### EXERCISE DETAILS
Please copy, word for word, the line holding "You are a computer-use" and each line that follows it through the end of the entries, omitting any pictures.

### EXERCISE DATA
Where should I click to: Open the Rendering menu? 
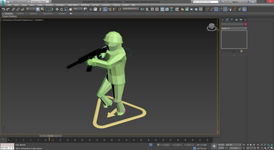tap(85, 5)
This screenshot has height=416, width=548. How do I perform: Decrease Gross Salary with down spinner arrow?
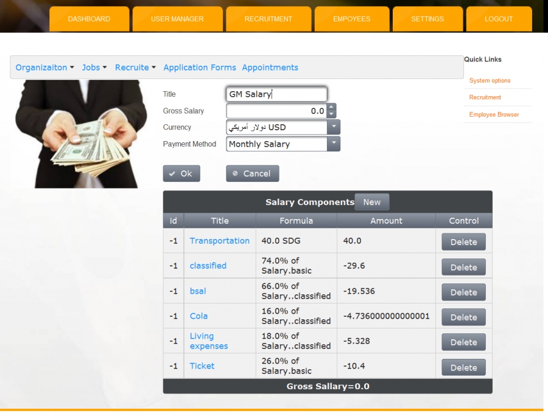(331, 114)

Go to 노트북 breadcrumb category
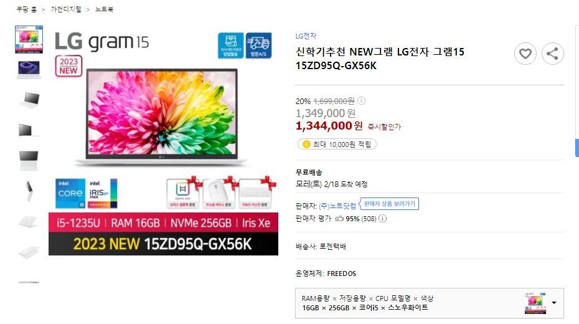pos(104,9)
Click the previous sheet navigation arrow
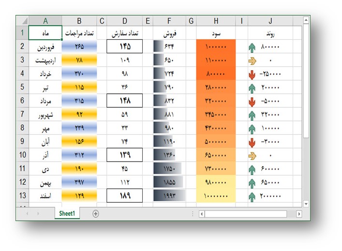342x251 pixels. pyautogui.click(x=27, y=214)
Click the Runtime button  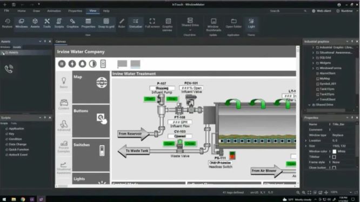coord(344,11)
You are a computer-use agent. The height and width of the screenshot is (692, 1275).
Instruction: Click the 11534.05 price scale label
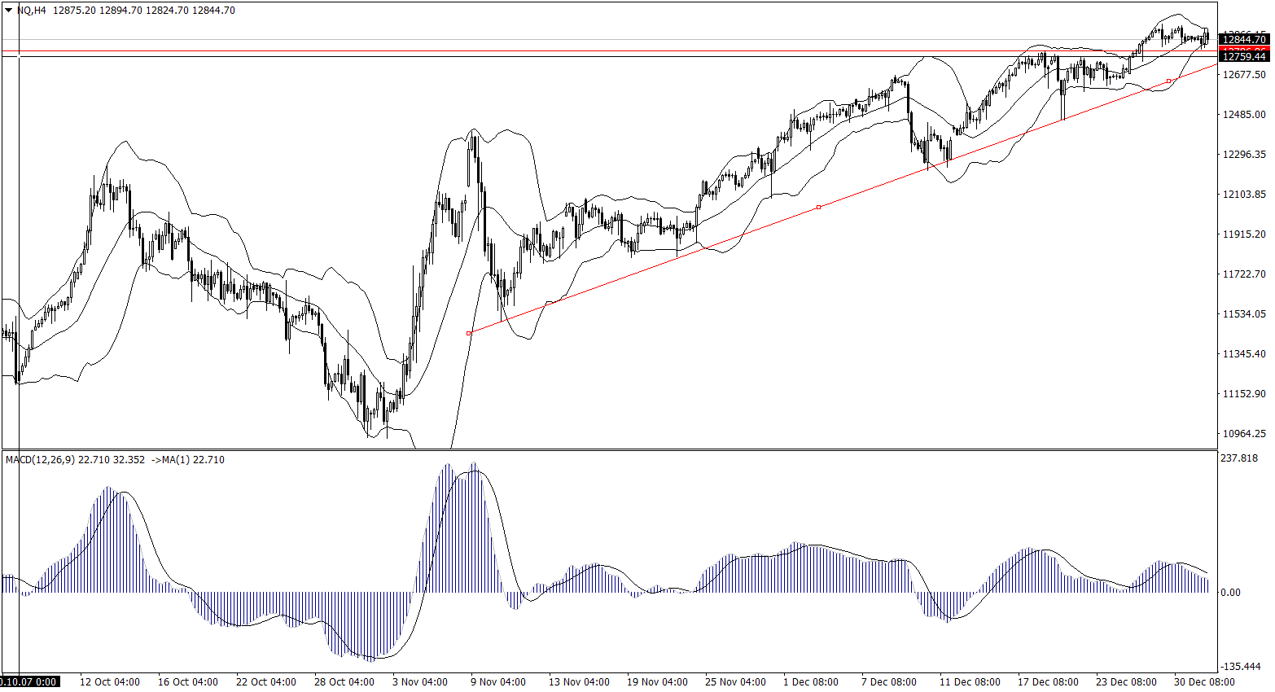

### THE ANSWER
You are a computer-use agent. The height and width of the screenshot is (692, 1275).
Instruction: Click the 11534.05 price scale label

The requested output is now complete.